Have you ever seen a guy at the gym who’s really muscular but has wimpy traps and a skinny neck? You don’t want to be that guy.
The trapezius muscle is one of the most overlooked muscles by active weightlifters. Many gym-goers prefer to spend more time on their abs and biceps rather than the other muscles that get less attention from the ladies. For some people, that makes perfect sense, but it’s not necessarily a good thing.
Only focusing on certain muscles in your workouts and neglecting others will make your body look very unproportional. A fit-looking body is well rounded. That means all of the muscles should be equally well sculpted. You shouldn’t settle for anything less.
So this brings us to the trapezius muscle (more commonly known as traps). Having chiseled traps that are well formed comes with a slew of benefits. Not only does it make you look more intimidating, it thickens your neck (since your neck muscles and traps are often stimulated by similar workouts), it compliments your shoulders, and it makes your back look stronger. All of these are great, but they’re only aesthetic qualities. Exercising your traps has functional benefits as well.

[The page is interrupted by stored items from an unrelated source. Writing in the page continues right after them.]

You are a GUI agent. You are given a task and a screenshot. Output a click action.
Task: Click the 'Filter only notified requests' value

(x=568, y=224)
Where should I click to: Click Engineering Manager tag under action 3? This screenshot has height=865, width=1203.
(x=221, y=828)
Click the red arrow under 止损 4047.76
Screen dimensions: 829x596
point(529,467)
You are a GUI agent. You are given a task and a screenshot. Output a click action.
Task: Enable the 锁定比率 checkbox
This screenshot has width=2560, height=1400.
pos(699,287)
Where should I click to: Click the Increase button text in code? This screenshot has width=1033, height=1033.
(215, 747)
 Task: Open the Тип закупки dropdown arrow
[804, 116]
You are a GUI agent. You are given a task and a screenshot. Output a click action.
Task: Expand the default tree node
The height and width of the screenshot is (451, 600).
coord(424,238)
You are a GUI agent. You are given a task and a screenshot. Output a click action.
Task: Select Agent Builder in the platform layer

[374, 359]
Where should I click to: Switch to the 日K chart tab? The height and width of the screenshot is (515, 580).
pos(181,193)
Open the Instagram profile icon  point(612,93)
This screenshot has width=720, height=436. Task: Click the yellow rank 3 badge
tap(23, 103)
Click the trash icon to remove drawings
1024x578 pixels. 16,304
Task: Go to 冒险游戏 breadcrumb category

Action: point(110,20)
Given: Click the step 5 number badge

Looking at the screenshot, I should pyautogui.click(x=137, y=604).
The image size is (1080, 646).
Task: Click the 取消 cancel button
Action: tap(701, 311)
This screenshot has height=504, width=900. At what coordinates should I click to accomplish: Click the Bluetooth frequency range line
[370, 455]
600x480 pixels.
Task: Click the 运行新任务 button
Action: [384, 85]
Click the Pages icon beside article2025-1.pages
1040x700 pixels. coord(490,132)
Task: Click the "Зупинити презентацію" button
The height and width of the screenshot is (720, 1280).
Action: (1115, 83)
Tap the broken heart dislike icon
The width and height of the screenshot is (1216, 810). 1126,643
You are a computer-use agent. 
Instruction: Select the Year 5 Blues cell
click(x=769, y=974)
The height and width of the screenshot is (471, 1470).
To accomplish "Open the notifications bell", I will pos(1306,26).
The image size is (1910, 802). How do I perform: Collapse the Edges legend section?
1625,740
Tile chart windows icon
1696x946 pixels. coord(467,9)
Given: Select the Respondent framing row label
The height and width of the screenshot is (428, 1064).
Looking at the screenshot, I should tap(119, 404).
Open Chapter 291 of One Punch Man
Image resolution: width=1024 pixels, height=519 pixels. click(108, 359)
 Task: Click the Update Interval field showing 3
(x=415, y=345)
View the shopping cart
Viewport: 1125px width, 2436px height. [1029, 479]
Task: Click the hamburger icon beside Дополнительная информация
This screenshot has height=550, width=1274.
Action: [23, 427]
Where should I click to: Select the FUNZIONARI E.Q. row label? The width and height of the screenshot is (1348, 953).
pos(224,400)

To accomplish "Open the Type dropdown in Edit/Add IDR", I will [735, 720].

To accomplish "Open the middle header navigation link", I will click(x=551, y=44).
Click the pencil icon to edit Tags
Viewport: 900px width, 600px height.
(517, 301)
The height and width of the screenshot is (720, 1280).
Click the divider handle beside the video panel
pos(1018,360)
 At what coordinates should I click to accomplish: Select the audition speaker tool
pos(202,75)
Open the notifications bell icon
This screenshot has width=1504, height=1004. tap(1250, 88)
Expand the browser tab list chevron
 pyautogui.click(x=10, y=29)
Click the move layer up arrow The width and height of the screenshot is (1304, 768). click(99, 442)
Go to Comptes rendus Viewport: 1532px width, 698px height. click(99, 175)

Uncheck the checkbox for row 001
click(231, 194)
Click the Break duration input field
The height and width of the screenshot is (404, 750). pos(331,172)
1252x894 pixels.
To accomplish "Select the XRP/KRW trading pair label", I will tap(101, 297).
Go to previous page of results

Having firm traps will help make your neck much stronger and will increase your pulling strength. Your traps not only serve as stabilizers for your neck, but they also support your arms when performing pulling exercises. This kind of power especially comes in handy in grappling sports like wrestling and jiu-jitsu. It’s very useful in grappling situations in mixed martial arts fights as well.
Although your traps already get worked out in many important lifts like lateral raises, deadlifts, and cleans, there are other exercises that specifically focus on your traps without forcing you to labor your other muscles too hard. The exercises we’ll go over are the ones you should be doing in addition to your regular lifting routine. They’re not meant to replace your main lifts. You should typically exercise your traps immediately after a shoulder workout.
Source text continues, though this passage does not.